= Passage shown =
※

GoAruna is similar to Dropbox in that it allows you to store files “in the cloud” (aka, a secure location on the web), share and access them from anywhere with Internet connection.

Why would you need this? As highly mobile professionals, real estate agents should be utilizing cloud storage more than anyone. Cloud storage is not only the most secure way to back up files (i.e., no more losing your data in a computer hard drive meltdown or missing thumb drive), it’s also the best way to keep the working files you may need at any moment anywhere right at your fingertips.

More about GoAruna:

  • You can securely share files with anyone you choose, or allow others to share files with you.
  • On-the-go access to your files from just about any mobile device: iPhone, Android, Blackberry, Palm WebOS, Windows Mobile, Symbian.
  • Multi-platform: seamlessly move from mobile phone to web client to native desktop apps to widgets. Pick your poison.
  • The native desktop app works with PC, Mac or Linux.

※

= Parts of the exercise =
1 - Summarize the GoAruna passage in two sentences.
2 - List every mobile device or mobile platform that the GoAruna passage names for on-the-go file access.
3 - Resume the GoAruna passage after its final sentence.

= Raw records =
※

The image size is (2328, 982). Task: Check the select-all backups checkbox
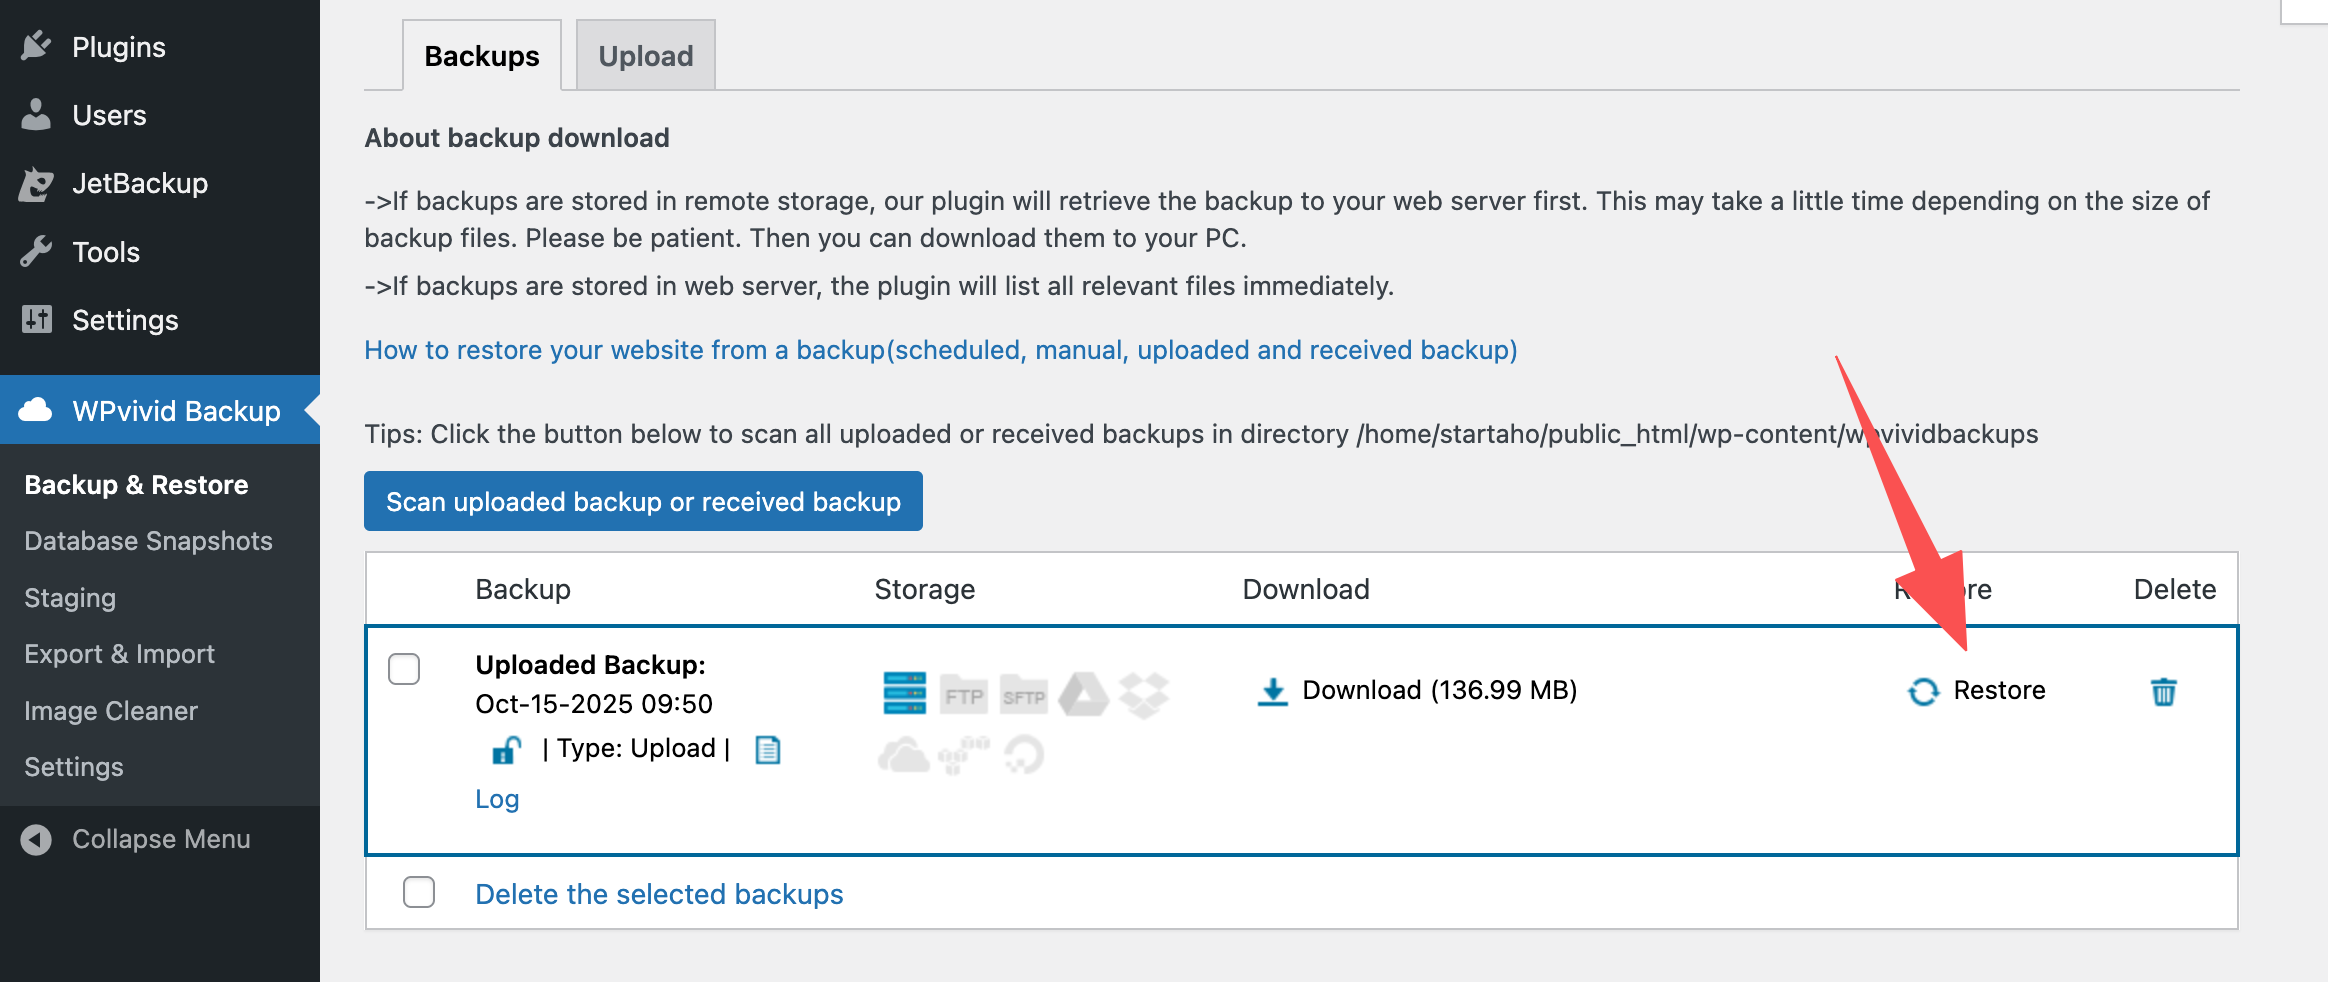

※

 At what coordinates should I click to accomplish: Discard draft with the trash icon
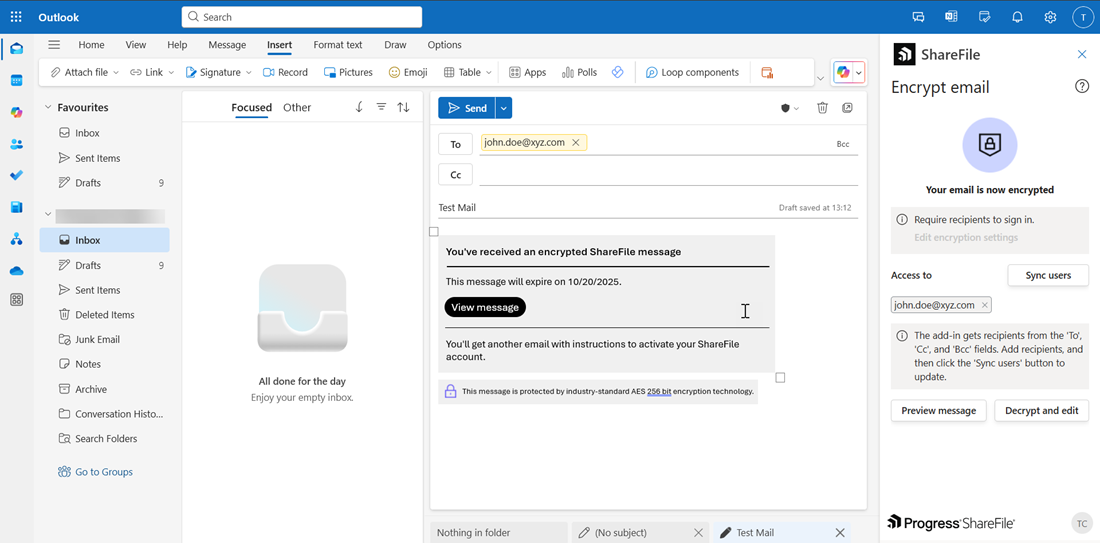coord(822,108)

※

= Responses by task =
1 - GoAruna, like Dropbox, lets users store files in a secure location on the web and share and access them from anywhere with an Internet connection. The passage argues that highly mobile real estate agents should use cloud storage as the most secure backup and a way to keep working files at hand, and it notes that GoAruna offers secure sharing, access from many mobile devices, multi-platform use, and a desktop app for PC, Mac or Linux.

2 - iPhone, Android, Blackberry, Palm WebOS, Windows Mobile, Symbian

3 -
  • Send large files quickly
  • Security for your files. In other words, you won’t lose them when your computer malfunctions, your laptop is stolen or your property is destroyed in an accident of some kind.

If you don’t already have a cloud storage system that you’re happy with, then test-drive GoAruna. If you’re still sitting on a bunch of hard drives – or worse, CDs – with valuable information and contacts on them, you should definitely consider opening a cloud storage account of some kind. They’re not only free, they’re downright essential to protecting your data from destruction, theft or just ordinary misplacement.

And the next time you’re on the road all day showing houses and meeting clients, you can easily pull up whatever documents you need right from your smart phone.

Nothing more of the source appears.